New cases in those two localities have a much large portion of young adults, those age 20 to 29. Where the comparison group is all cases, to date, in Virginia. Unfortunately, this new focus on young adults is something they have in common with the most out-of-control states (AZ, FL).
I have guessed that this situation — a lot of diagnosed cases among young adults — naturally leads to unexpectedly rapid growth going forward (Post #755). Read that if you want an explanation. But the bottom line is that, for disease spread, cases diagnosed among the young are likely far more important, because, that low age indicates that there is a much larger pool of undiagnosed cases is circulating in the population than you would guess from historical norms.

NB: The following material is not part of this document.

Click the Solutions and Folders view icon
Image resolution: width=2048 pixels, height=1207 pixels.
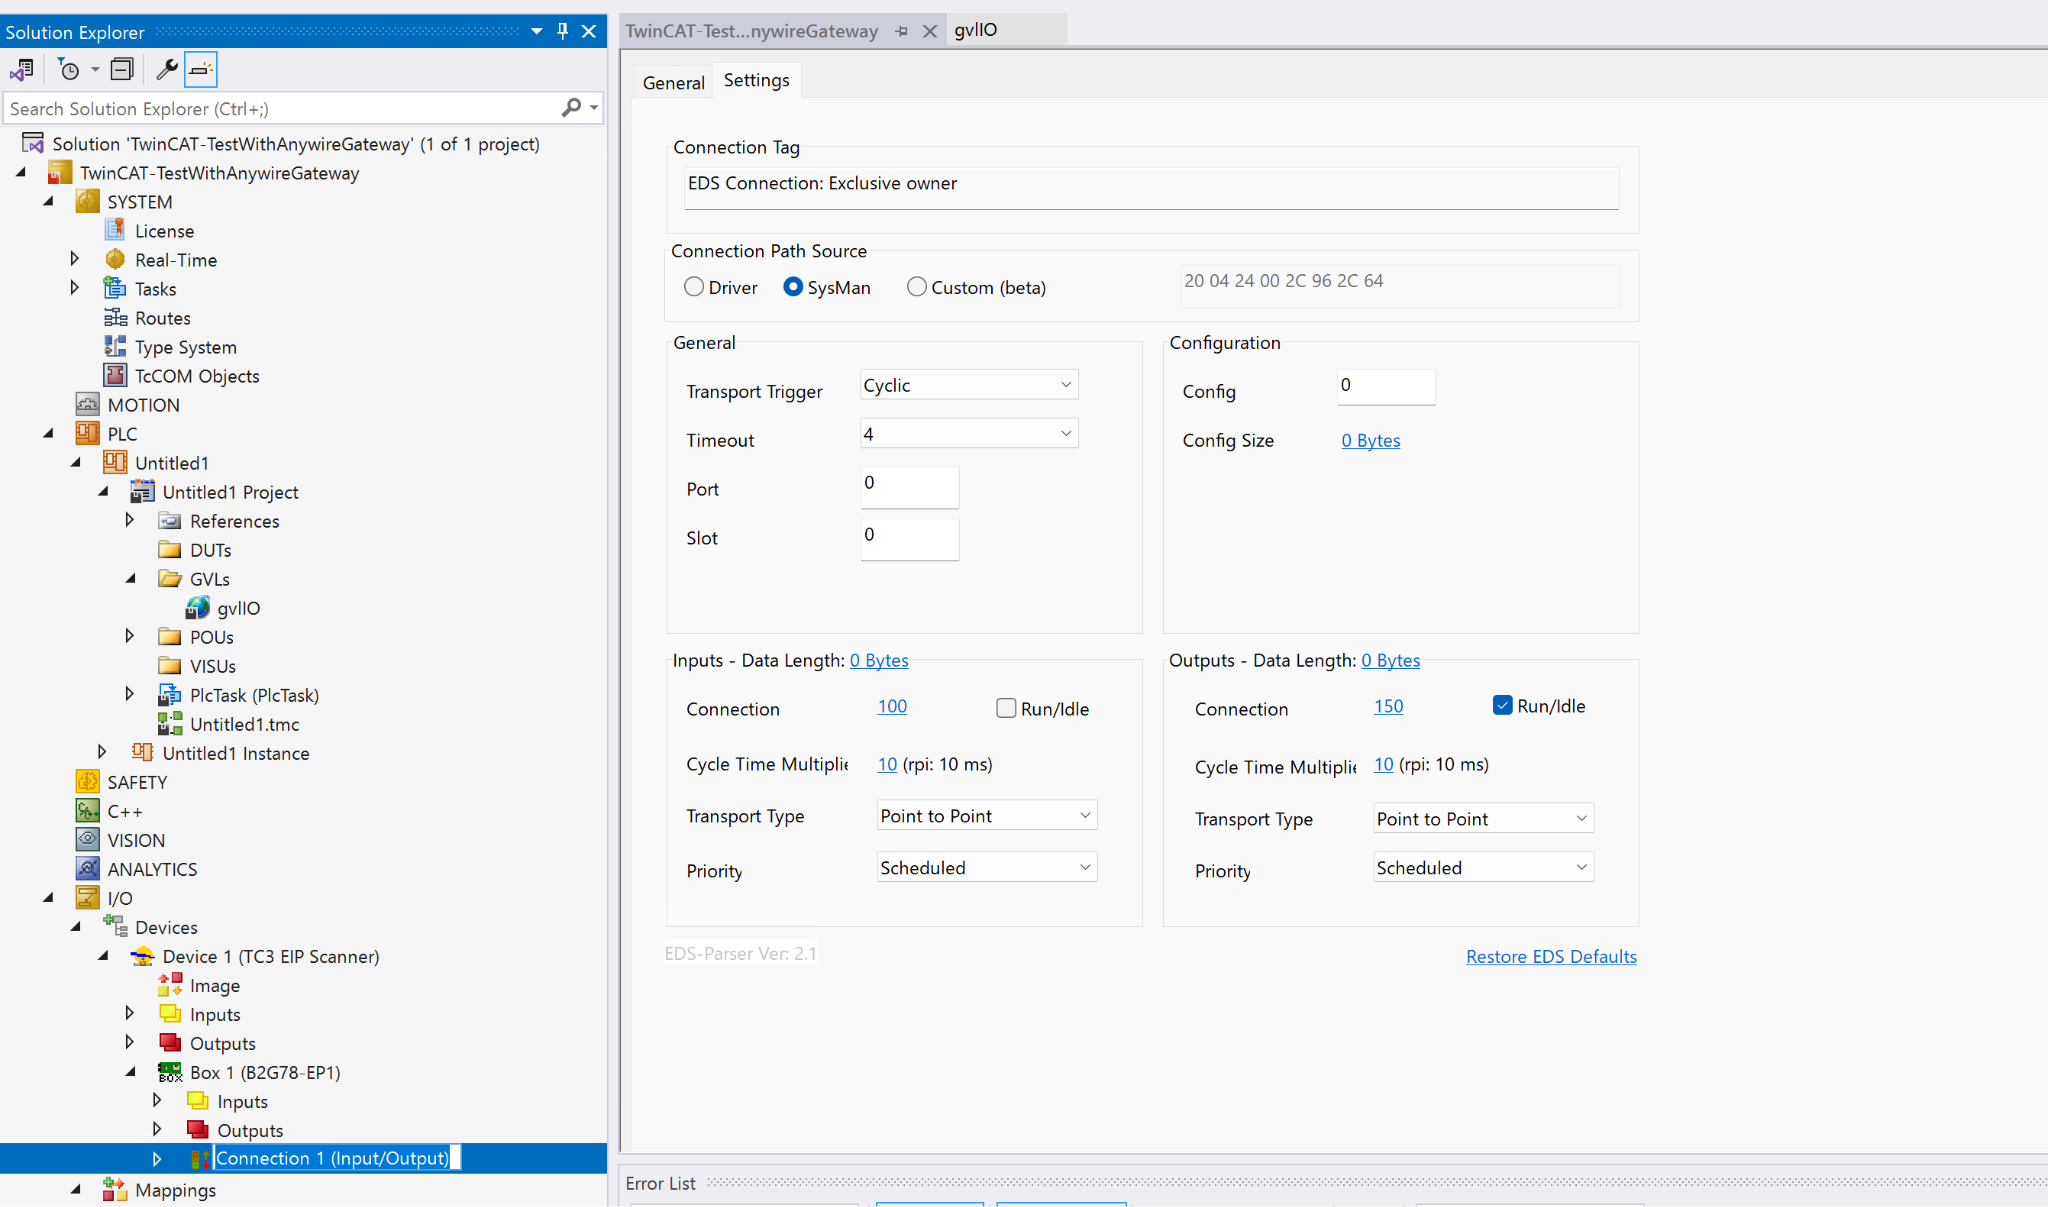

Race/ethnicity. It’s not clear that the race/ethnicity data are useful because in both cities, the single largest category is “not reported”. For what it’s worth, if I only look at cases where race/ethnicity was reported, then:
About two-thirds of total cases and three-quarters of new cases in Norfolk are among African-Americans. That compares to about 41% of the population there being non-hispanic African-Americans (reference). So the COVID-19 burden is somewhat disproportionate, but not hugely so (relative to, say, what was observed in the Latino population in the Northern Virginia area, Post #719). In Virginia Beach, by contrast, about half of all cases and 60% of new cases were among the non-Hispanic white population. Versus about 60% of the population there being non-Hispanic white.
By ZIP code, I’m not familiar enough with the area to make much of the map. Here, bigger dots = higher levels of new cases per capita yesterday. Norfolk is to the left, Virginia Beach to the right. The Atlantic ocean is to the right.
Surprisingly, there wasn’t a very strong link between income and new cases per capita. Possibly, that’s because I’m only looking at a day’s worth of data. That said, the worst-one-third and middle-one-third of zip codes, in terms of yesterday’s increase, had virtually identical average IRS incomes. Only the very top third of ZIPs had modestly higher average income.
Make of that what you will. When I did that analysis for Northern Virginia, it looked like this was a working-person’s pandemic, and income mattered pretty strongly. There was a nice, almost straight-line relationship, between prevalence of disease and income. Here, this is a young person’s pandemic, and it seems to be circulating among the young, to some degree regardless of area income. That’s a weak indication that this is as it has been classified in other areas — it’s young people gathering socially, instead of public-facing workers picking this up at work.
All in all, what’s happening now in the Norfolk/Virginia Beach area seems to match the stylized facts of the rapid growth in AZ, FL, TX and other places. It’s a young person’s pandemic, and it’s only marginally linked to either race or to income.